# RECORDS SHOWN
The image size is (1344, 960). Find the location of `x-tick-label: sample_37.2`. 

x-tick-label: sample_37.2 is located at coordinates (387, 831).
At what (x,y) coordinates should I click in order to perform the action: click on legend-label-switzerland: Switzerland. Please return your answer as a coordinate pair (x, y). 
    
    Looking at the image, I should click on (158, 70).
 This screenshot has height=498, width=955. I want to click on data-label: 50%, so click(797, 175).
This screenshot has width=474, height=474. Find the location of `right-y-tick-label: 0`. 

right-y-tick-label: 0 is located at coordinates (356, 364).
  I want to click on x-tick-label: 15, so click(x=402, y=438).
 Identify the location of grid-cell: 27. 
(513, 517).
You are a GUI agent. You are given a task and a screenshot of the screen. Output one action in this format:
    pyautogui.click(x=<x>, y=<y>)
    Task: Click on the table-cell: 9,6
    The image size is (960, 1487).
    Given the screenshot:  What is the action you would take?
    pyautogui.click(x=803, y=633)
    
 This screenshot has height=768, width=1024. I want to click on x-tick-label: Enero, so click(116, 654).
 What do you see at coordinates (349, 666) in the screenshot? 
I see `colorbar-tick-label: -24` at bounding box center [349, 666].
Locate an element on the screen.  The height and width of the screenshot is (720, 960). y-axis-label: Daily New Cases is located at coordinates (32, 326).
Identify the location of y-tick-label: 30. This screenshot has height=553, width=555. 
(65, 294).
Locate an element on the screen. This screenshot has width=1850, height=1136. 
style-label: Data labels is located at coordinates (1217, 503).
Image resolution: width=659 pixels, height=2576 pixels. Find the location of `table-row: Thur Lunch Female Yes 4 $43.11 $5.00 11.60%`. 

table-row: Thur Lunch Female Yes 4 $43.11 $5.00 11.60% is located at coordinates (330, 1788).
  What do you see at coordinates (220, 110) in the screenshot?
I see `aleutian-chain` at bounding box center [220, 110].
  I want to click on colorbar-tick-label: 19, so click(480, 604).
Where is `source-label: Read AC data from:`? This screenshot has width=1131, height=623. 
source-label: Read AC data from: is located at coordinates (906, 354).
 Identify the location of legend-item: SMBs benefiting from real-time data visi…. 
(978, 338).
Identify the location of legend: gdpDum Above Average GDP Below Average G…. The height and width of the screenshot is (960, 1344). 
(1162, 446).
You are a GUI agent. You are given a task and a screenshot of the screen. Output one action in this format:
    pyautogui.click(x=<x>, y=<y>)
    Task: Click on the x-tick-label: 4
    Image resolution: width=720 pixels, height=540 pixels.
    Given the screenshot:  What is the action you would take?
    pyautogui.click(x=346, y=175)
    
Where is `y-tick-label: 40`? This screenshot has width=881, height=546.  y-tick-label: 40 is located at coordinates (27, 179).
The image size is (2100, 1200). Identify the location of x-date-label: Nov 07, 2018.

# BRIEF
Retype the stretch of lines from the one containing "has width=1131, height=623." through the one containing "(1162, 446).", reproducing each line verbatim.

# ANSWER BELOW
Where is `source-label: Read AC data from:`? This screenshot has width=1131, height=623. 
source-label: Read AC data from: is located at coordinates (906, 354).
 Identify the location of legend-item: SMBs benefiting from real-time data visi…. 
(978, 338).
Identify the location of legend: gdpDum Above Average GDP Below Average G…. The height and width of the screenshot is (960, 1344). 
(1162, 446).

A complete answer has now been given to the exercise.